Simultaneously with the closing of the IPO, we consummated the private placement (“Private Placement”) of 10,280,000 warrants (each, a “Private Placement Warrant” and collectively, the “Private Placement Warrants”), at a price of $1.00 per Private Placement Warrant with the Sponsor, generating gross proceeds of approximately $10.3 million (see Note 4 to the accompanying unaudited condensed financial statements).

Upon the closing of the IPO and the Private Placement, a total of $414.0 million ($10.00 per Unit) of the net proceeds of the IPO and certain of the proceeds of the Private Placement was placed in a trust account (“Trust Account”), located in the United States with Continental Share Transfer & Trust Company acting as trustee, and will be invested only in United States “government securities” within the meaning of Section 2(a)(16) of the Investment Company Act of 1940, as amended, or the Investment Company Act, having a maturity of 185 days or less or in money market funds meeting certain conditions under Rule 2a-7 promulgated under the Investment Company Act which invest only in direct U.S. government treasury obligations, until the earlier of: (i) the completion of a Business Combination and (ii) the distribution of the Trust Account as described below.

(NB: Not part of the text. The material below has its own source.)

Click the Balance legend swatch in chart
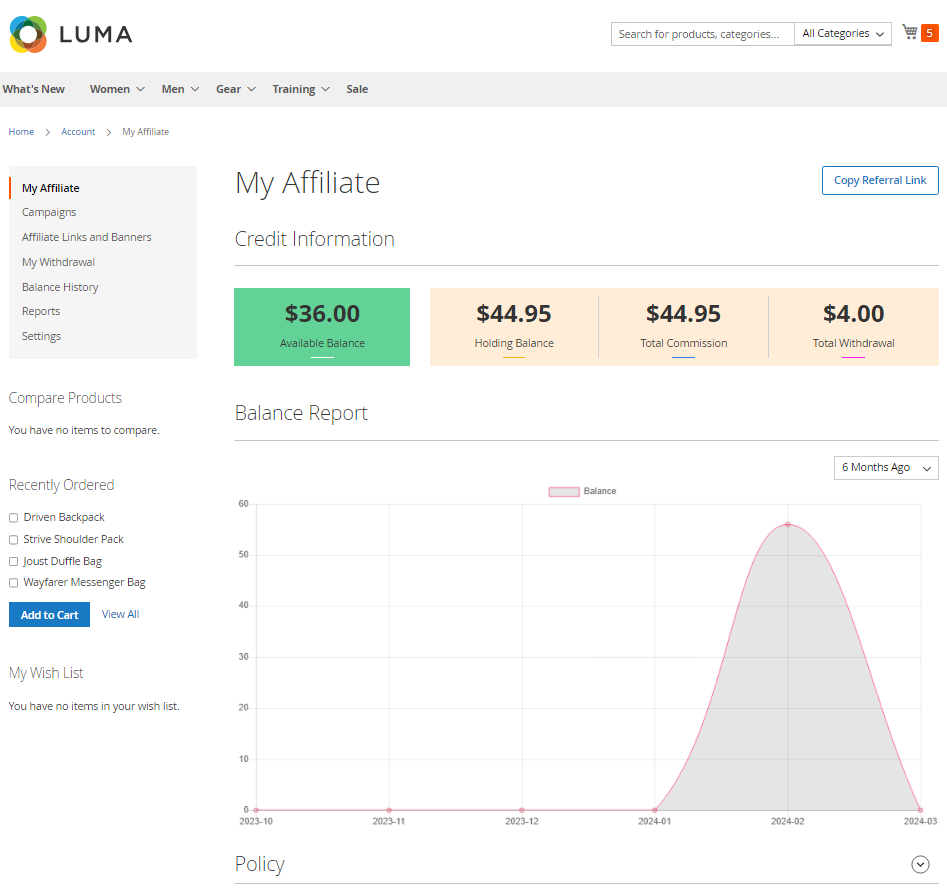This screenshot has height=891, width=947. point(564,492)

Our management has broad discretion with respect to the specific application of the net proceeds of the IPO and the sale of Private Placement Warrants, although substantially all of the net proceeds are intended to be applied generally toward consummating a Business Combination. There is no assurance that we will be able to complete a Business Combination successfully. We must complete one or more initial Business Combinations having an aggregate fair market value of at least 80% of the assets held in the Trust Account (excluding the deferred underwriting commissions and taxes payable on income earned on the Trust Account) at the time of the agreement to enter into the initial Business Combination. Additionally, pursuant to NYSE rules, any Business Combination must be approved by a majority of our independent directors until the 80% of net assets test described above is satisfied. However, we will only complete a Business Combination if the post-transaction company owns or acquires 50% or more of the outstanding voting securities of the target or otherwise acquires a controlling interest in the target sufficient for it not to be required to register as an investment company under the Investment Company Act 1940, as amended (the “Investment Company Act”).

21

If we are unable to complete a Business Combination within 24 months from the closing of the IPO, or February 9, 2023 (the “Combination Period”), we will (i) cease all operations except for the purpose of winding up, (ii) as promptly as reasonably possible but not more than ten business days thereafter, redeem the Public Shares, at a per-share price, payable in cash, equal to the aggregate amount then on deposit in the Trust Account, including interest (which interest shall be net of taxes payable and up to $100,000 of interest to pay dissolution expenses), divided by the number of then issued and outstanding Public Shares, which redemption will completely extinguish Public Shareholders’ rights as shareholders (including the right to receive further liquidation distributions, if any) and (iii) as promptly as reasonably possible following such redemption, subject to the approval of the remaining shareholders and the board of directors, liquidate and dissolve, subject, in the case of clauses (ii) and (iii), to our obligations under Cayman Islands law to provide for claims of creditors and in all cases subject to the other requirements of applicable law.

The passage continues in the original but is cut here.